Business

EX-BEAR CEO EYES RETURN

As chairman of New York asset-management firm Guggenheim Partners, former Bear Stearns CEO Alan Schwartz has made his first big hire — a move that some Wall Streeters interpret as being part of a larger effort to rebuild his lost brokerage empire.

Schwartz, who joined Guggenheim this summer, recently recruited Kenneth Savio, the former co-head of trading and sales at Bear Stearns, to build an equity-trading desk, according to two people familiar with the matter.

Guggenheim, which is primarily known for its asset-management business, had not previously traded equities, focusing instead on fixed income, sources said.
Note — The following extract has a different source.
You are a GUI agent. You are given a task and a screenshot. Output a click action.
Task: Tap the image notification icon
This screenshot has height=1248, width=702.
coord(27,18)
Savio, who was described by a friend as a “great guy” with the traditional Bear Stearns characteristics such as loyalty, has been told to “go hire people” to work on the desk, this person said.

Savio, who worked with Bear for 20 years prior to its weekend sale to JPMorgan Chase in March 2008, didn’t return several requests for comment.

A Guggenheim spokesman declined to comment.

But a person familiar with the matter said Schwartz has ambitions to “hire people from across the board” to rebuild Guggenheim’s lesser-known investment banking, research and brokerage divisions into “the next Bear Stearns.”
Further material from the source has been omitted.